Derrière ce nom qui sent le far-west se cache un bar éphémère installé sur un terrain au bord de l’A25. Des sièges et tables en palettes, un bar plein-air, des toilettes sèches : à mi-chemin entre le tiers-lieux et la ZAD, l’US Café apparaît depuis 2 ans pendant la période estivale grâce à un petit groupe de jeunes bénévoles, une bande de potes qui viennent du coin et qui se retrouvent ici l’été. Soirées à thème, concerts, et vente de bières, boissons, et sandwichs à prix libre. Rentable ? Une bénévole nous répond : « L’année passée, on s’était dit que ça avait bien marché. Cette année ça a encore mieux marché. Le prix libre fonctionne. » Au départ, les habitant.es du coin étaient « en panique » lorsqu’il fallait sortir « librement » son argent. Au final, ils s’habituent. Promouvoir la culture et les produits locaux ainsi que la solidarité et l’économie alternative est dans les clous de l’US Café depuis sa naissance : « en abordant de front la question des réfugié.es ou les problématiques écolos dans un tel village, on touche aussi des steenwerckois qui ne sont pas habitués de tels lieux ». Et un autre d’ajouter : « On plante des petites graines grâce à l’éthique du lieu, tout en étant très radical sur certains points. »

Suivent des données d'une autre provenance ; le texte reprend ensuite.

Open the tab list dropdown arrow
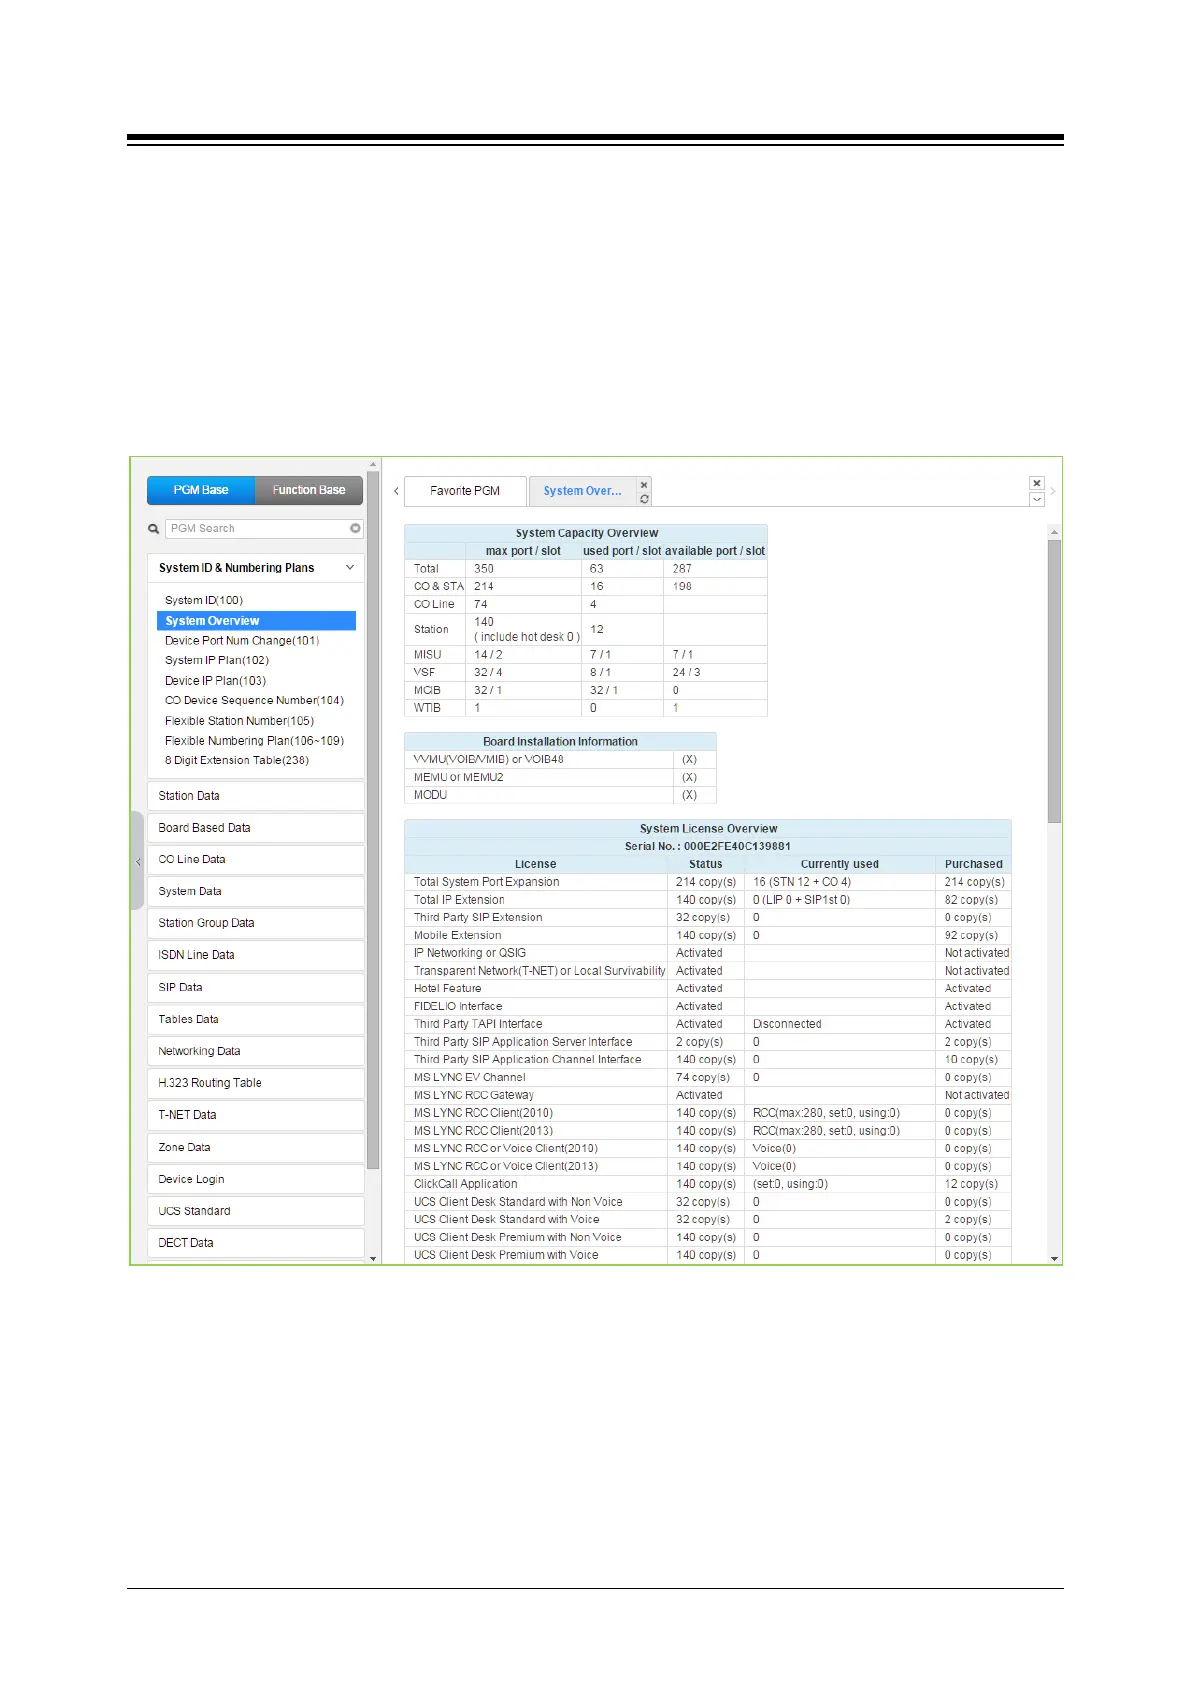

L'US Café, Steenwerck (59)

Ce fonctionnement utopiste repose quand même sur du bénévolat. Personne n’est payé dans cette aventure. Le lieu n’ayant pas de modèle économique normal, les artistes sont payé.es plutôt en don qu’en cachet. Cette année, le lieu a eu tellement de propositions (étant ouvert tous les soirs pendant l’été) qu’il a dû en refuser. « Quand les habitant.es ont demandé d’utiliser le lieu pour faire une assemblée contre l’agrandissement de la ferme-usine de poulets, on venait de terminer la saison, c’était très naturel de le prêter. »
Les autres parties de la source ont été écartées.